While it stands as a museum today, it officially closed in 1969.
“It had to stop because of safety issues. It was condemned about 22 times in its 84 years of use as the county jail,” Slaughter said.
The jail would rotate manually and would often get caught. Meaning only one cell would be open through the swing door, and sometimes it would get caught to where no inmate was able to exit their cell.
When it would get stuck inmates could go days without food and water. Some inmates even lost limbs when the jail rotated.
That risk still may have been better than solitary confinement. Slaughter took 3 News Now anchor Zach Williamson to it and showed him what it was like.
“It’s less than 2×2 and about six feet tall,” Slaughter said.
She says the longest recorded time an inmate stayed there was ten days.
Also on record — five deaths at the facility. Slaughter thinks there could be more.
“Five deaths in 84 years in this death trap? It just seemed a little low, so we wouldn’t be surprised if more came out.”
She says they may be among the spirits that still reside at the jail.
“We’ve had different reports throughout the years of footsteps, dark shadow figures, doors slamming and opening, things moving around, voices when you’re the only one in the building, whistling.”

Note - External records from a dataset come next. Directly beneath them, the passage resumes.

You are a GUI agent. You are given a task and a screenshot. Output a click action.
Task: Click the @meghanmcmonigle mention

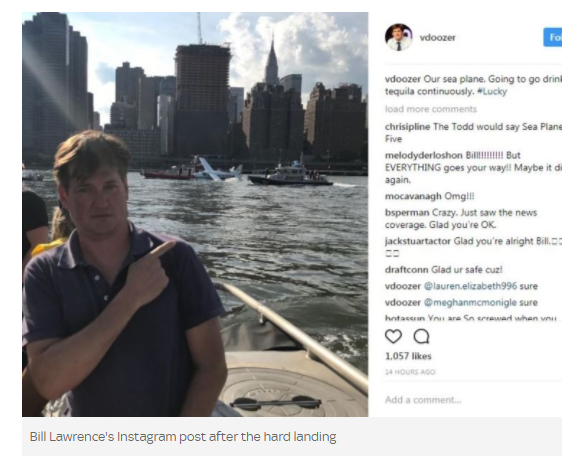point(470,303)
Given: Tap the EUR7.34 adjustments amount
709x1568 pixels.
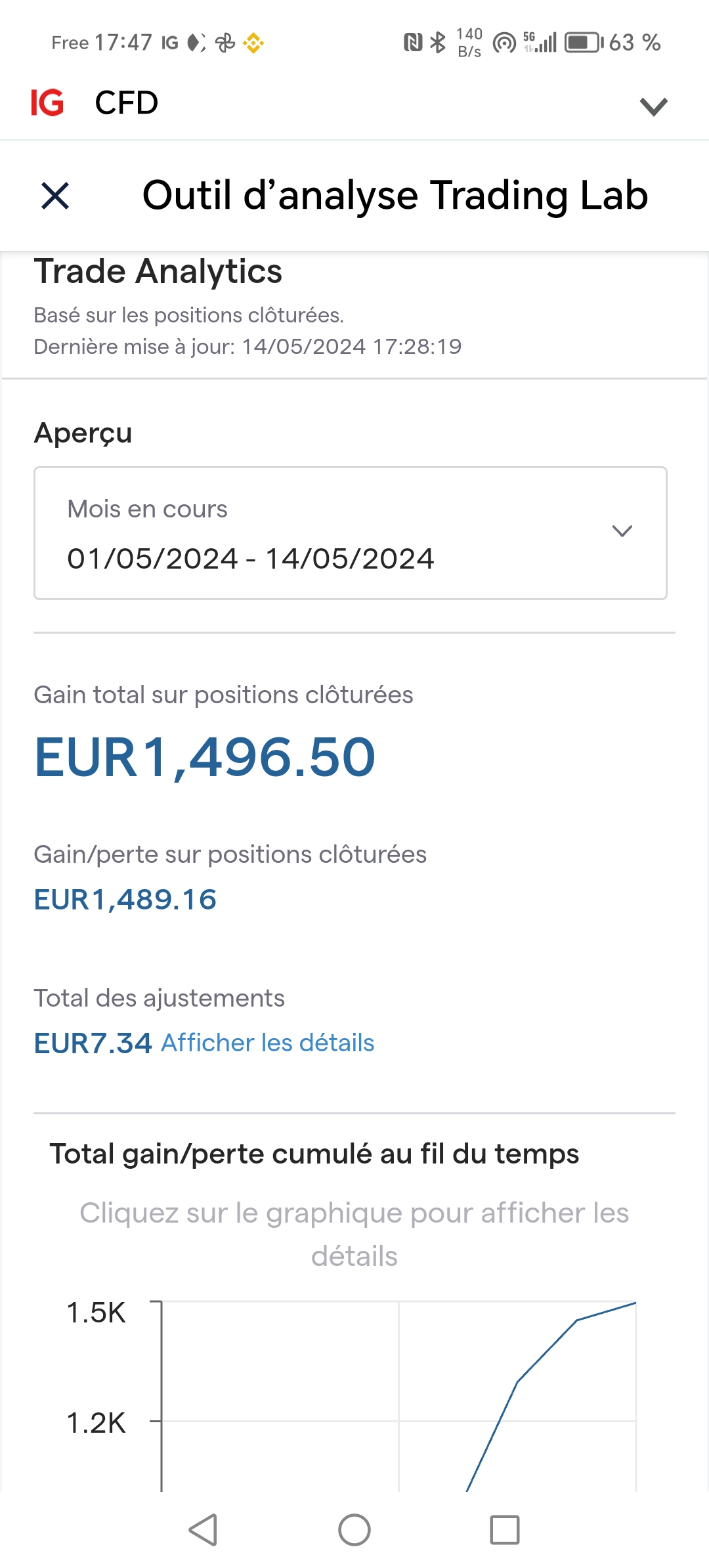Looking at the screenshot, I should tap(93, 1043).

In her six years, what of those reports has she experienced?
“Oh, basically all of the things I mentioned I’ve personally experienced.”
Many professional paranormal investigators have made the trip to the jail and sung the same tune.
“Every single time we are there something will happen,” Rob Gray said.
Gray and Sarah Stream are a . They have been to the jail countless times.
The first night they stayed there it was pure silence when they heard boots approaching the cell they were camping out in.
“And it walks right up to the front of our cell, standing there, and you know somebody is there looking at you,” Gray said. “She just quietly looks at me in the dark and is like, ‘did you hear that?’ I’m like, ‘you literally have to be deaf not to hear this craziness that just happened in front of us.’ Full chills, hair on end.”
The area they’ve spent the most time trying to debunk — the top floor. They say there is a certain spot that makes their equipment go haywire every time.
“There’s definitely something different going on (on the fourth floor) in the apartment that seems to be separate from everything else,” Stream said.
“One female got her hair pulled and she looked around at me thinking I was goofing with her, and I was like five feet away from her,” Gray said.
Hauntings and history making it truly one of a kind.
“I tell people you’re literally standing in the only one in the entire planet,” Gray said. “You’re not going to find another one of this magnitude.”
The Pottawattamie County Squirrel Cage Jail is one of just three of the original 18 rotary jails still standing today.
Slaughter says former inmates often return to tell stories and participate in tours.
The jail hosts public investigations and is also hosting flashlight tours leading up to Halloween.